** START OF Passage to read **

# New Arrival - I Finally Got One.



## Larry from Calgary (Jun 5, 2006)

I finally bagged one......Hamilton Vanhorn Electric. Of course it arrived the day after I had left for work :cry2: , but at least it'll be there when I get home. :tongue2:

Sellers pictures for now.




























Cheers from chilly Northern Alberta


----------



## PaulBoy (Dec 2, 2007)

Well done Larry - Looks a lovely piece - Health to wear ... Paul :thumbsup:


----------



## Guest (Dec 4, 2008)

Nice mate -very retro


----------



## watchnutz (Jan 18, 2008)

Very nice Larry. Love those Van Horns. What's not to love with solid gold?

Must really be either NOS or seldom worn because it appears to have the original battery in it.

Enjoy it when you get back to civilization.


----------



## mel (Dec 6, 2006)

:toot:

Congratulations Larry, Enjoy!

(Waits for Paul to come along and post pictures of the 7 or 8 he owns :lol: )

Even the box is superb looking on the picture Larry, a great find and looks top be in super condition :yes:


----------



## Silver Hawk (Dec 2, 2003)

Nice Van Horn Larry....all serious Hamilton collectors need an example of this model.



mel said:


> (Waits for Paul to come along and post pictures of the 7 or 8 he owns :lol: )


No, I only have one...the solid gold cases mean I can only afford one  but it is a nice one :yes:


----------



## dombox40 (Oct 20, 2008)

Silver Hawk said:


> Nice Van Horn Larry....all serious Hamilton collectors need an example of this model.
> 
> 
> 
> ...


Thats a niece piece of kit Larry hope you enjoy it


----------



## watchnutz (Jan 18, 2008)

Gee Paul, even I have two. As my son says, the white dial for daytime wear and the black dial for night. :lol:


----------



## Silver Hawk (Dec 2, 2003)

watchnutz said:


> Gee Paul, even I have two. As my son says, the white dial for daytime wear and the black dial for night. :lol:


Will Black and White Titans do Bill? :huh:


----------



## watchnutz (Jan 18, 2008)

I guess they'll have to do if you can't go for the real thing, Paul :lol:

Side note I called Chicago and he will be answering you. I sent you an email about it.


----------



## Larry from Calgary (Jun 5, 2006)

watchnutz said:


> I guess they'll have to do if you can't go for the real thing, Paul :lol:
> 
> Side note I called Chicago and he will be answering you. I sent you an email about it.


So spill the beans..........is Paul buying two or one?

** END OF Passage to read **
** START OF Data shown **

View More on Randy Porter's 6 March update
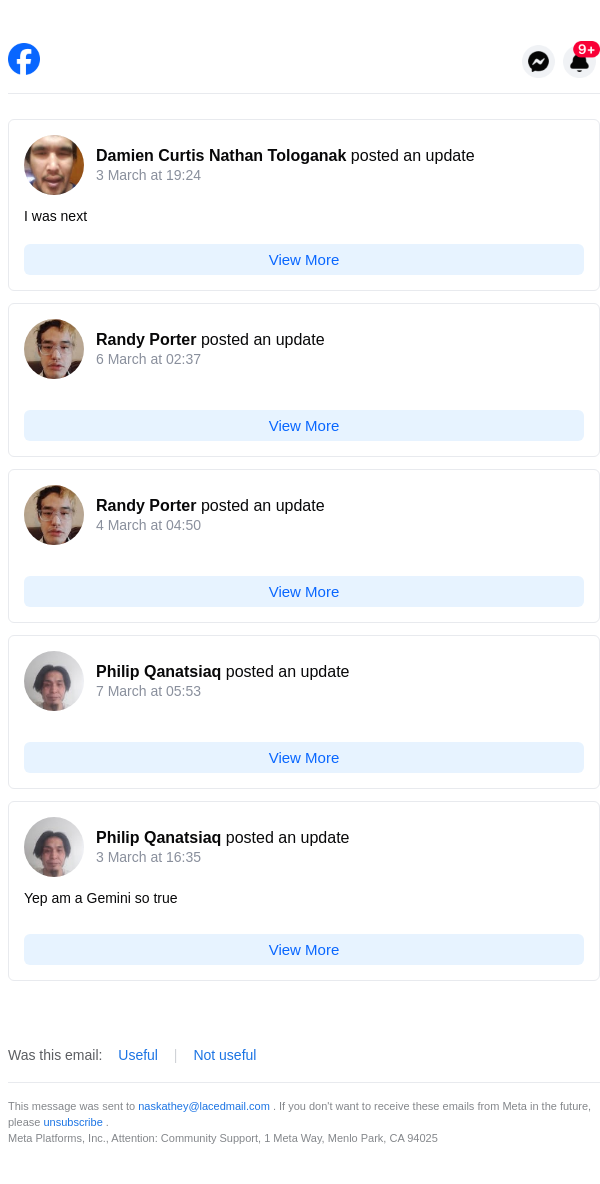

** END OF Data shown **

## Set of tasks
a) In the watch forum thread, what detail makes watchnutz think the watch is either NOS or seldom worn?
b) Rewrite the paragraph beginning "I finally bagged one" from the watch forum thread in shorter form, keeping its main facts.
c) Resume the forum thread about the Hamilton Van Horn watch by writing the next reply after its final post.

## In response
a) It appears to have the original battery in it.

b) I finally got a Hamilton Vanhorn Electric. It arrived the day after I left for work, but it will be there when I get home.

c)
I hope you get one Paul.

:rltb:


----------



## watchnutz (Jan 18, 2008)

I told him to look for an email from you also Larry.


----------



## Silver Hawk (Dec 2, 2003)

watchnutz said:


> I guess they'll have to do if you can't go for the real thing, Paul :lol:


 :lol:


----------



## mjolnir (Jan 3, 2006)

Larry from Calgary said:


>


Beautiful Larry. I like the case shape and thats a lovely looking movement.

A perfect dress watch.


----------



## Larry from Calgary (Jun 5, 2006)

watchnutz said:


> I told him to look for an email from you also Larry.


Thanks Bill.


----------



## martinus_scriblerus (Sep 29, 2008)

100th post at this forum!!! Let me participate in this Van Horn fest. Here's my Van Horn:










Yep, the photo is taken on the cover of Rene Rondeau's book "The Watch of the Future". As I am currently Ventura free, I am only putting up the picture of my Van Horn. I do have a nice Spectra though. We'll leave that one for another day.

Here's the watch without the prop:










And here, in all its glory, it a picture of the book cover, unadorned. If you don't have a copy, I urge you to buy one from Rene on his website.


----------



## bridgeman (Dec 9, 2008)

watchnutz said:


> Gee Paul, even I have two. As my son says, the white dial for daytime wear and the black dial for night. :lol:


one gorgeous watch is this-but if youve got two-????


----------



## sonic (Dec 13, 2008)

Timetraveller said:


> Nice mate -very retro


Nice h34r:


----------



## RoddyJB (May 11, 2008)

Nice watch, I like the lugs & markers.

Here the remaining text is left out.